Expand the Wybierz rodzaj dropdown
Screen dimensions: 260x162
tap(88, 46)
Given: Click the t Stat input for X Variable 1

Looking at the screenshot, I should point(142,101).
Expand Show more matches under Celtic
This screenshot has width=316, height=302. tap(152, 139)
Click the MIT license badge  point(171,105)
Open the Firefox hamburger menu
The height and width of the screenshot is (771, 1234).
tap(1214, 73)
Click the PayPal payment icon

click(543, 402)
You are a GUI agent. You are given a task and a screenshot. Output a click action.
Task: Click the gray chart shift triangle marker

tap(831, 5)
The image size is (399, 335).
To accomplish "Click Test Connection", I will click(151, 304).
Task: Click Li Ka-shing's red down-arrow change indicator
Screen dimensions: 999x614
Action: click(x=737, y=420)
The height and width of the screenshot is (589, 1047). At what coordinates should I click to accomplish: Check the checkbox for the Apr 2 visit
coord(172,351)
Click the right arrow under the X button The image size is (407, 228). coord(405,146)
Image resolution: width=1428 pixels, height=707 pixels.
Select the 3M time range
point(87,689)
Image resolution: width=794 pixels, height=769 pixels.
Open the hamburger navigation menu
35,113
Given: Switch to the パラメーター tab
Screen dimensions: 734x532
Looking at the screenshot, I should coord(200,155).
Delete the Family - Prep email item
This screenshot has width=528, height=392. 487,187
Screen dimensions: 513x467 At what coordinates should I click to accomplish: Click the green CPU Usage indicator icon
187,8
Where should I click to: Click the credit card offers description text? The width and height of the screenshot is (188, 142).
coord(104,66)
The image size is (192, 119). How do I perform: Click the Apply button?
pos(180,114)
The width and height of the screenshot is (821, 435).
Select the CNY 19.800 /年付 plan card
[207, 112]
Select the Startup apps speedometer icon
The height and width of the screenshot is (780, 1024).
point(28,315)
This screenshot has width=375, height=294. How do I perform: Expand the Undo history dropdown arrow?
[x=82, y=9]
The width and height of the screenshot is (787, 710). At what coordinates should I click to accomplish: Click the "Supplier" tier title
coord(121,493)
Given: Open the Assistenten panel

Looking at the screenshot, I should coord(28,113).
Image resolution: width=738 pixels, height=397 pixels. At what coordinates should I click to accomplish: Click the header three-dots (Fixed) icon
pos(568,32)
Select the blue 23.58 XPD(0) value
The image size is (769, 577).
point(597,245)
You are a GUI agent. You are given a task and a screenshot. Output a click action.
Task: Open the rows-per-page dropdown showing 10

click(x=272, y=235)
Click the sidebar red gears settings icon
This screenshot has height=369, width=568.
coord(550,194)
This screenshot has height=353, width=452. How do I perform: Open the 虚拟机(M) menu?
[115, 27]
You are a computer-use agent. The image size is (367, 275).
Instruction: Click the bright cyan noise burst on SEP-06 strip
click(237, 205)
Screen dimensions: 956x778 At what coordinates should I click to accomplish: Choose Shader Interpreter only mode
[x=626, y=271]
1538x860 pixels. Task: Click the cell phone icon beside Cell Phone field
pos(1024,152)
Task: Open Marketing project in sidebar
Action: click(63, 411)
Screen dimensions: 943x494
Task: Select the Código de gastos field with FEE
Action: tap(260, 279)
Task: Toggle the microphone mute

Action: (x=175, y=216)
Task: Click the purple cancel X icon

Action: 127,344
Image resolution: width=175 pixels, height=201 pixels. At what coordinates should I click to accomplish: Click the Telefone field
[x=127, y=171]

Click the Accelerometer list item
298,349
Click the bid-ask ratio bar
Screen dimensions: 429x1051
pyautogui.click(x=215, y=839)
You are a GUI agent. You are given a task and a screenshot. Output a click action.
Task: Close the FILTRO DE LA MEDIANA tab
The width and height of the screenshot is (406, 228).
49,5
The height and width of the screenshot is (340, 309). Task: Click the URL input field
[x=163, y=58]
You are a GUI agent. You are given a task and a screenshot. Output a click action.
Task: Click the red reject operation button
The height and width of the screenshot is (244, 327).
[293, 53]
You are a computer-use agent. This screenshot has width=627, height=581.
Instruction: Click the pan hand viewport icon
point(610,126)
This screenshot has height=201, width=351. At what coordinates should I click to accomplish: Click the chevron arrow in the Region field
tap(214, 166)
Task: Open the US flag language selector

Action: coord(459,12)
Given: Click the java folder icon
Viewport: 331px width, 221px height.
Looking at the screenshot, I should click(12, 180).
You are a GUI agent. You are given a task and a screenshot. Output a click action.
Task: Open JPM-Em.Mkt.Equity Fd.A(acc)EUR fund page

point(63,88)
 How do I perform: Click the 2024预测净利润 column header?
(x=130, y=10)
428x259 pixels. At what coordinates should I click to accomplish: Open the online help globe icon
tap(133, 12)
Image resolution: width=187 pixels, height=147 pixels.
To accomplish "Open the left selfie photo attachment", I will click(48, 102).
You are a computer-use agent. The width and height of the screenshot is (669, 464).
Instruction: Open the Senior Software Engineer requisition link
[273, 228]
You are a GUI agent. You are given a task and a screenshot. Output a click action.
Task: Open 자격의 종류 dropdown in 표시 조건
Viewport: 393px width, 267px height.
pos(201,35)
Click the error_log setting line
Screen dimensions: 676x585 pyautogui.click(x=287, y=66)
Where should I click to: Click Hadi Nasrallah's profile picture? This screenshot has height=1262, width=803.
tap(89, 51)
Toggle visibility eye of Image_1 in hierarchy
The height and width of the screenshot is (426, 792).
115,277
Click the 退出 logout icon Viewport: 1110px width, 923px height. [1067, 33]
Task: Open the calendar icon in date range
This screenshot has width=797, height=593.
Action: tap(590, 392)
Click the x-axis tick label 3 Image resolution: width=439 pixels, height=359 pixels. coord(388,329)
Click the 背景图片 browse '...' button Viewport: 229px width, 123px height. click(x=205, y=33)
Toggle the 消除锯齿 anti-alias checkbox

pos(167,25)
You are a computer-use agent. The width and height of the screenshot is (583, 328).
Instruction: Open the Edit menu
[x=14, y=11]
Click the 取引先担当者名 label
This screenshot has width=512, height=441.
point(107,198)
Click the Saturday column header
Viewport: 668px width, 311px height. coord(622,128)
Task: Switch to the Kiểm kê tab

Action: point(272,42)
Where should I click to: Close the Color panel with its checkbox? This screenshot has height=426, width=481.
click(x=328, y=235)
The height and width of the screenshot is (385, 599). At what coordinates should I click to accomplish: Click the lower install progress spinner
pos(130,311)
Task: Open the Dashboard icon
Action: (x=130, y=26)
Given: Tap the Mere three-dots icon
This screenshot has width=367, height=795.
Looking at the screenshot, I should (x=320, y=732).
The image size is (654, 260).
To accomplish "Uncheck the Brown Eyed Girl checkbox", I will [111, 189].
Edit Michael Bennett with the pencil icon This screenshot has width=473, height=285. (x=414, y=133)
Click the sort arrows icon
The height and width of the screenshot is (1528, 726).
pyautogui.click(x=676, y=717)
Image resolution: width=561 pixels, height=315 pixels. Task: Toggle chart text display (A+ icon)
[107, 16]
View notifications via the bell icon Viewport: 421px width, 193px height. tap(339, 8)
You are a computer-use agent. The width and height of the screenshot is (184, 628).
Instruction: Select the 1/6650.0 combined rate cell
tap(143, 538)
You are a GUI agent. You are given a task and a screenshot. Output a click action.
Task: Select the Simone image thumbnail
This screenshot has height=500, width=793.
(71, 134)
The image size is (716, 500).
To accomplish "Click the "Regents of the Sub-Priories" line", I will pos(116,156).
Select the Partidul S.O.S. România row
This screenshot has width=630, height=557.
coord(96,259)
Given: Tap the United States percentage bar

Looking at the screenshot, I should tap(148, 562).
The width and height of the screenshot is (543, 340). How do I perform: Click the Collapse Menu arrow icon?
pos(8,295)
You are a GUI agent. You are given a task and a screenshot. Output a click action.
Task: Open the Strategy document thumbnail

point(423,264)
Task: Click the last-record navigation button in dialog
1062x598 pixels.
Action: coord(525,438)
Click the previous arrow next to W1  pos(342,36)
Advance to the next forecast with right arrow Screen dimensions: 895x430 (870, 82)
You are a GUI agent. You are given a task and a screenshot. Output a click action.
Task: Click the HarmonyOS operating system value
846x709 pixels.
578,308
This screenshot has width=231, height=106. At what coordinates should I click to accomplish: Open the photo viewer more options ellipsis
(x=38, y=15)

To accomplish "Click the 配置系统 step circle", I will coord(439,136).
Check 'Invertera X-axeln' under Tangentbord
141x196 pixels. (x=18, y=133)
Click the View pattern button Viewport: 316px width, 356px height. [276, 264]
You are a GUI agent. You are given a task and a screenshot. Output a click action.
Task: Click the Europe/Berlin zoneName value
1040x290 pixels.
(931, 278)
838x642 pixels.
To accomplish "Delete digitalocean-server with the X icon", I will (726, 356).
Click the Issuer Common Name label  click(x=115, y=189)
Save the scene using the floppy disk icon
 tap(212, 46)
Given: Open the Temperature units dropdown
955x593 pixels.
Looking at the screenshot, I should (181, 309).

Task description: Check each line above for the string "label", then copy the ones that have it.

Written answer:
Click the x-axis tick label 3 Image resolution: width=439 pixels, height=359 pixels. coord(388,329)
Click the 取引先担当者名 label
Click the Issuer Common Name label  click(x=115, y=189)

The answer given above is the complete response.